To Upton Sinclair (1)

Corona (California), EUA, 03 de novembro de 1952.

 

Dear Mr. Sinclair,

Li com profundo interesse o seu livro A Personal Jesus. É obra de grande mérito que ajudará seus leitores a verem sob nova luz uma figura religiosa. Fiquei curioso para saber como o senhor abordaria a difícil tarefa de reconstruir a vida de Jesus. Como filho de pastor e criado numa atmosfera intensamente teológica, ouvi falar de tentativas semelhantes, levadas a cabo por Strauss (2), Renan (3), Moore (4), etc., e anos depois li avidamente a obra de A. Schweitzer (5). Repetidas vezes, isto é, em diferentes fases de minha vida, procruei fazer para mim, a partir dos escassos testemunhos históricos do Novo Testamento, uma imagem da personalidade de Jesus, pela qual se pudesse explicar também todo o efeito de sua existência. Minha experiência psicológica deveria ter-me dado elementos suficientes para tal tarefa, mas cheguei finalmente à conclusão de que, devido em parte à escassez de dados históricos e em parte à abundância de misturas mitológicas, era incapaz de reconstruir um caráter pessoal, isento de contradições bastante fatais.

O senhor certamente teve êxito em apresentar uma imagem aceitável de um certo Jesus. Ousaria mesmo dizer que é um retrato semelhante desse caráter supostamente único. Pode até ser convincente a um intelecto americano moderno, mas do ponto de vista de um cientista europeu, o seu modus procedendi parece um pouco seletivo demais; isto é, o senhor exclui muitas afirmações autênticas pelo simples fato de não servirem às suas premissas como, por exemplo, predestinação e esoterismo, que não podem ser excluídos por razões textuais.

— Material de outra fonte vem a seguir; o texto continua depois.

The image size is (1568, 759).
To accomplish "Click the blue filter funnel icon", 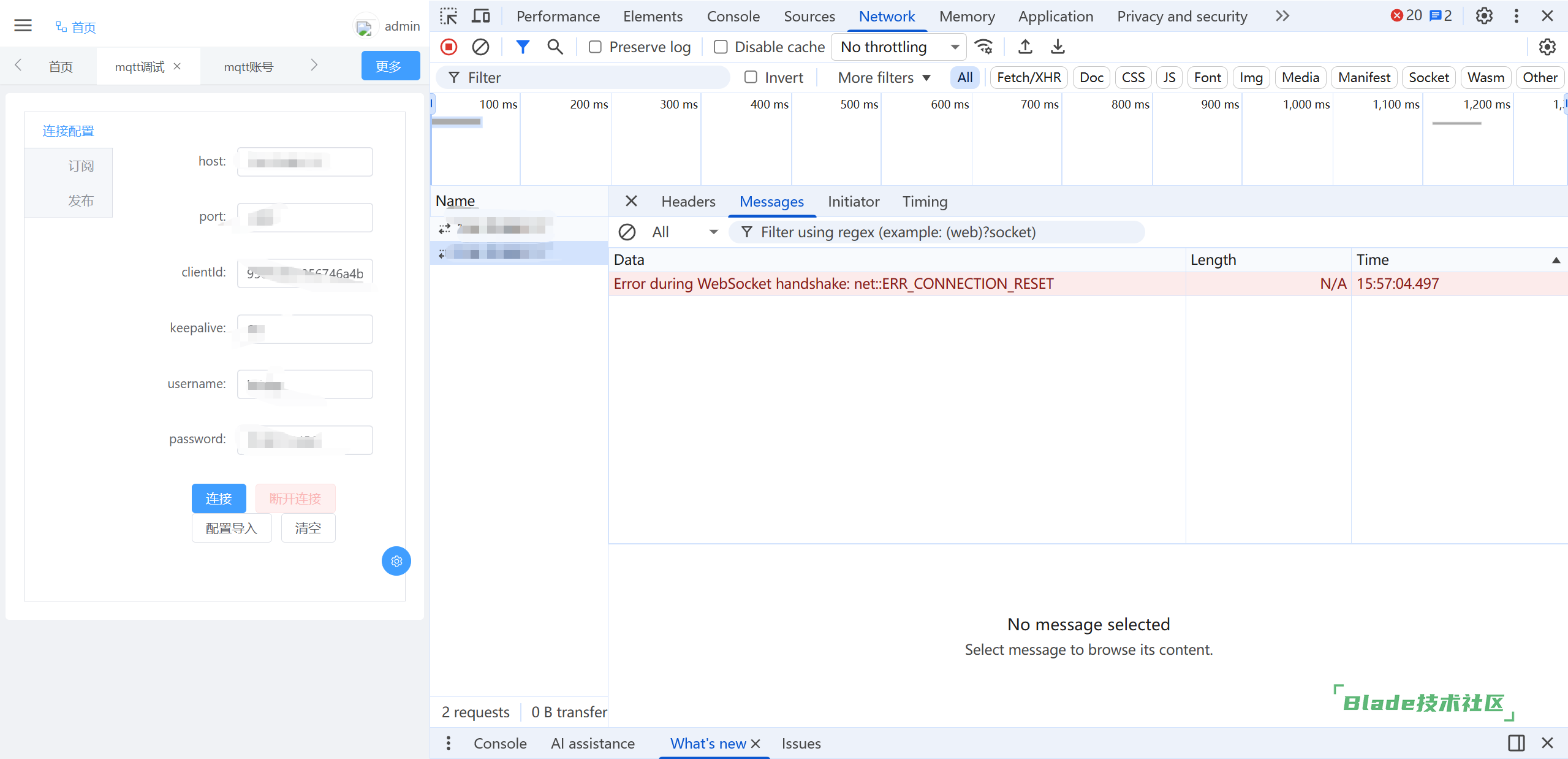I will point(522,47).
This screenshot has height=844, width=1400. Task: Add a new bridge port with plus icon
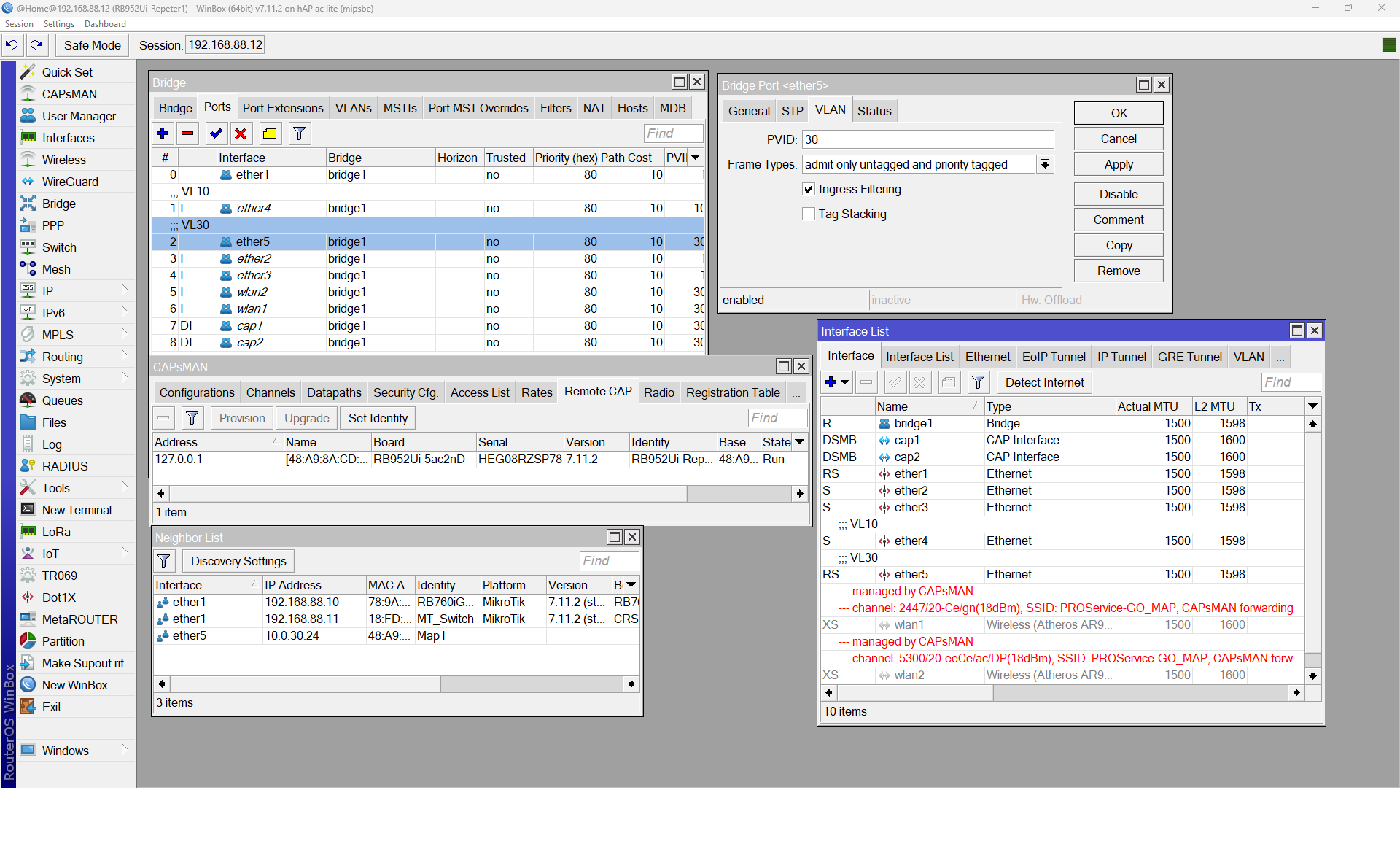162,133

Não podem ser afastados como meras interpolações. Também há evidência textual incontestável do fato de que Jesus previu seu trágico fim. Além disso o senhor exclui praticamente toda a impressionante quantidade de escatologia, cuja autenticidade é inegável, quer ofenda a nossa racionalidade ou não.

Quando o senhor pinta um retrato, ainda que da mais alta qualidade literária, ele está sujeito à mesma crítica que o senhor faz ao evangelista João (p. 155s.): “Vamos aprender o que este intelectual helenizado pensa de Jesus”. Nós aprendemos de seu livro o que um escritor americano moderno “pensa de Jesus”. Isto não é menosprezo; apenas mostra a minha perplexidade. Podemos certamente fazer uma imagem de Jesus que não ofende nosso racionalismo, mas isto se faz às custas de nossa lealdade à autoridade textual. Na verdade não podemos omitir nada do texto autêntico. Não podemos criar uma imagem verdadeira da filosofia hermética do século IX se omitirmos a metade dos libelli contidos no Corpus Hermeticum. O Novo Testamento, tal como o temos hoje, é o Corpus Christianum que deve ser aceito em sua totalidade, ou rejeitado de todo. Não podemos omitir nada que resiste a uma crítica filológica razoável. Não podemos suprimir nenhuma contradição porque não possuímos nenhum testemunho mais antigo, melhor ou mais confiável. Temos que assumir o todo e fazer dele o melhor que pudermos.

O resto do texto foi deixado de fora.